The “horrific betrayal” crystallized on a fourth-quarter pick-six. With Green Bay nursing a slim 27-24 lead and driving for insurance, Love audible’d into a bootleg— a Hafley staple Ballentine had seen in OTAs. Dallas safety Jayron Kearse, tipped off to the protection slide, jumped the route, snatching the INT and rumbling 42 yards untouched. Touchdown. Ballentine, on the sideline in street clothes, fist-pumped subtly—a ghost in the machine, his insider knowledge sealing the theft. The stadium erupted as Prescott kneeled out the clock on a 31-27 Cowboys upset, their first home win and a brutal rebuke to the “revenge tour.”
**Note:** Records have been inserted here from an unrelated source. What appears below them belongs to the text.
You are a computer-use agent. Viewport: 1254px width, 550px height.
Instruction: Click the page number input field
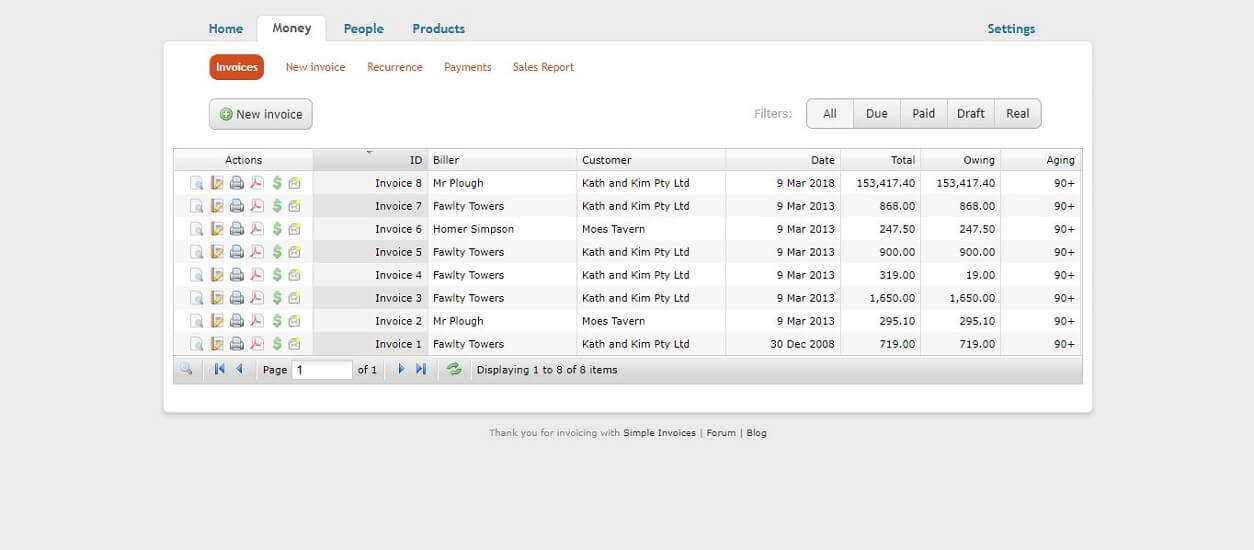coord(322,370)
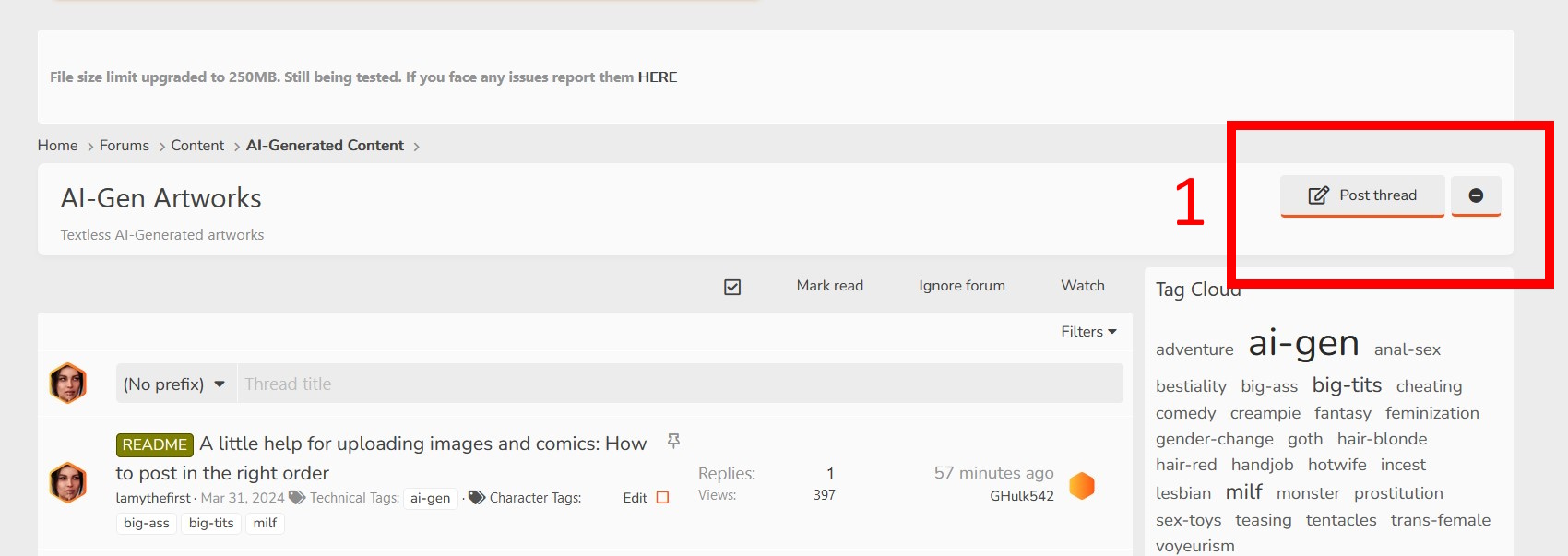Image resolution: width=1568 pixels, height=556 pixels.
Task: Click the tag icon before Technical Tags
Action: click(x=297, y=498)
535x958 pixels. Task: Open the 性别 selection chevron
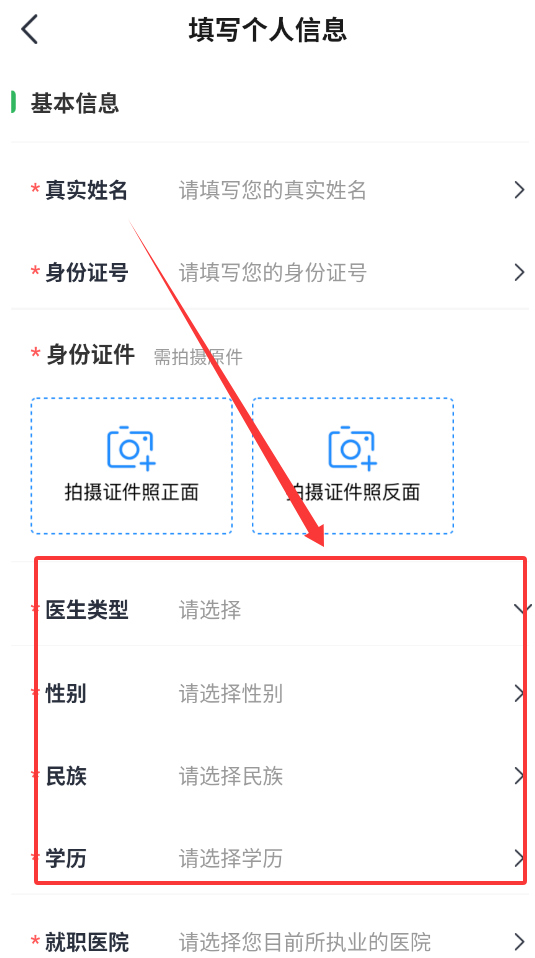coord(519,693)
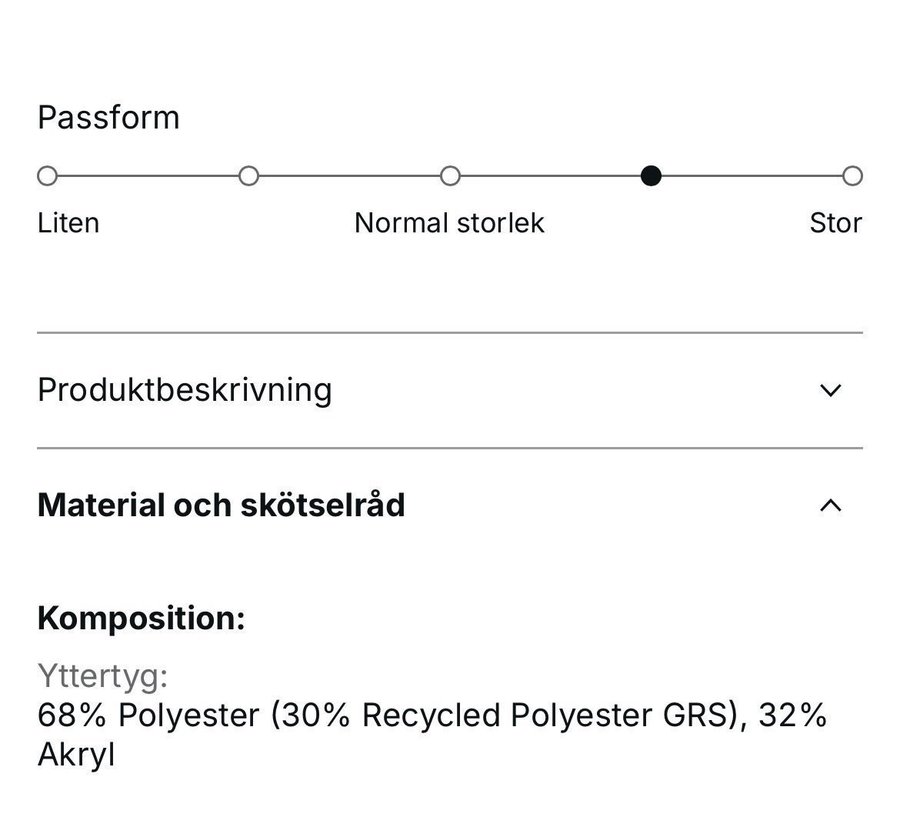
Task: Select the first Passform dot above Liten
Action: click(47, 176)
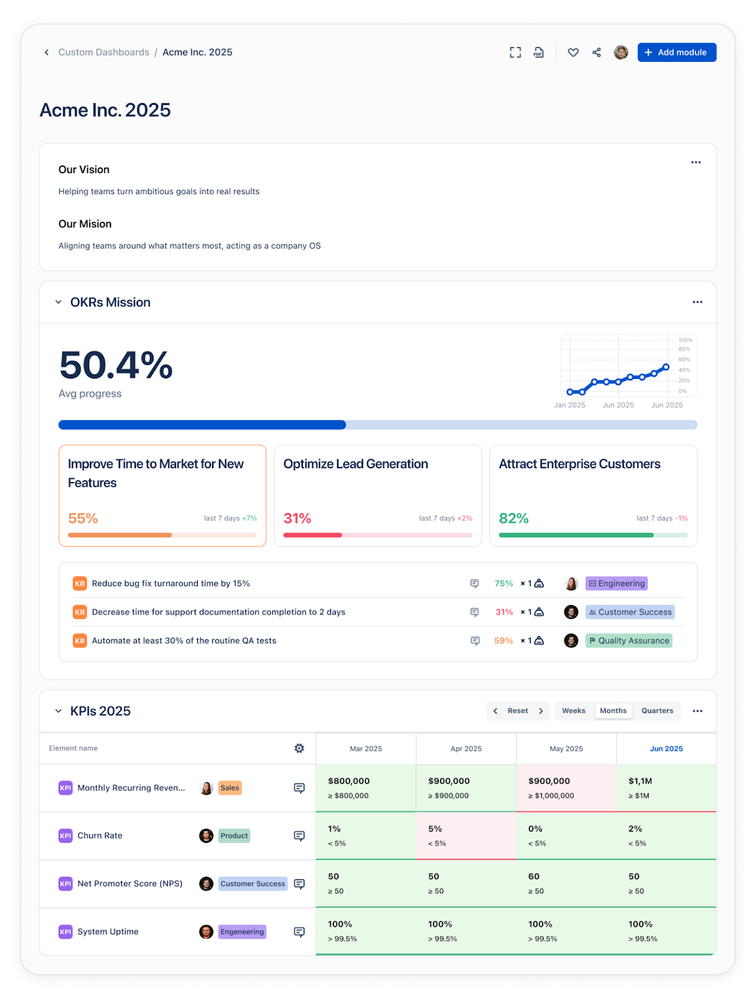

Postgame, chaos. Parsons stormed off, helmet in hand, muttering about “snakes in the grass.” Hafley, stone-faced, dodged questions on Ballentine: “We prepare for everything. Tonight, they prepared better.” Dallas kept Ballentine on the squad Monday, signaling no one-week wonder—clarity on intentions? This was checkmate, a depth signing doubling as psychological warfare. For Green Bay, it stung deeper than any sack: a former teammate, a special teams grinder they’d cut loose, flipping the ultimate bird by dooming their primetime dreams.
In the brutal theater of NFL rivalries, this “revenge” scene was poetry—dark, unforgiving, and etched in betrayal. The Packers’ fate? Sealed not by stars like Parsons, but by the quiet horror of one man’s whispered secrets. Dallas dances on, but Green Bay? They’ll simmer, plotting their own cold dish for the rematch. After all, in the Lone Star State, grudges don’t die—they just reload.